For this reason, it may be a bad idea for scripts to store references to their own "me" somewhere, in the new handler. This is because if the script is an ancestor, then the stored reference will not be to the real object, but to the ancestor instance, which as we can also see, is an isolated instance in it's own right.
For example, if an object were to add itself to the actorList in it's new handler, then if it were an ancestor, it would not be adding the true object reference (the descendant). Instead, it would merely be adding a reference to itself: the ancestor instance. In some cases that may work, but where properties or handler are overridden in the descendant, it will almost certainly fail.
Ancestors are an isolated instance (entirely independent of the descended object) that is accessible by explicitly referencing descendant.ancestor. This instance does not have access to properties of the descendant. From this perspective, overridden properties retain the values from that instance, not the overriden values of the descendant (normally considered the true values for that object).

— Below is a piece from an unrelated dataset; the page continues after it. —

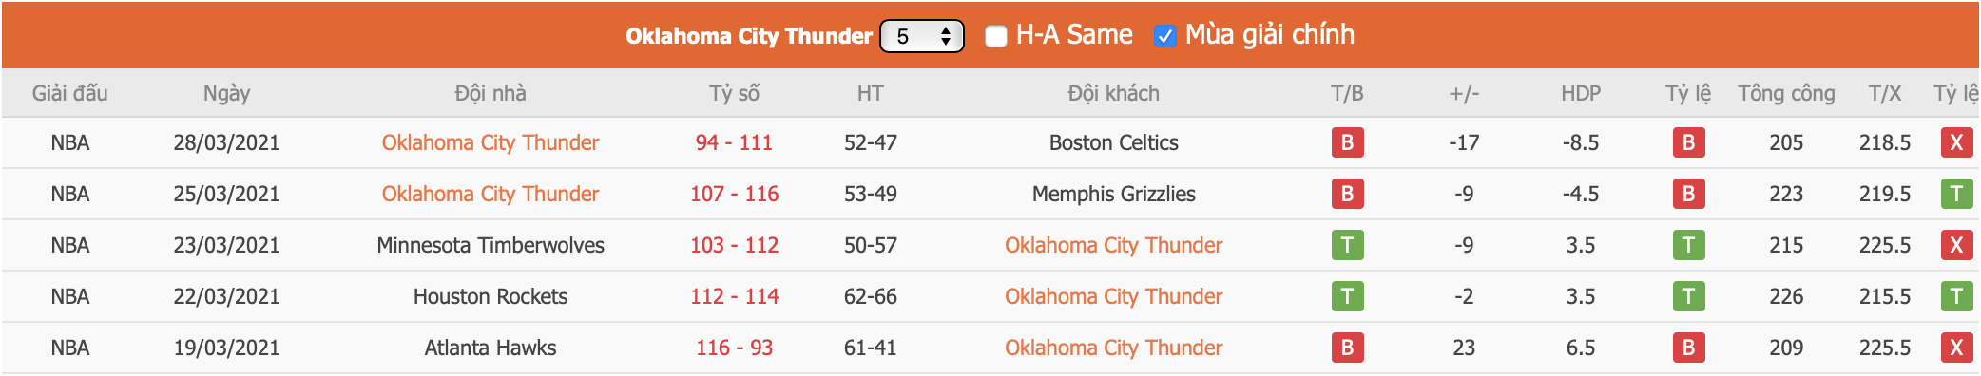The width and height of the screenshot is (1981, 376).
Task: Click the Tổng cộng column header
Action: (1786, 93)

CallAncestor can invoke an overridden script in an ancestor, while the object reference remains that of the descendant object. In this form, me.property is the "true" property from the descendant object, not any overridden property of the same name that may also exist in the ancestor.
Only the explicit "me" reference will refer to the descendant object! The implicit "no reference" form will still refer to the ancestor instance. In this form, all overridden properties relate to the property in the the ancestor script, not the "true", overridden property from the descendant.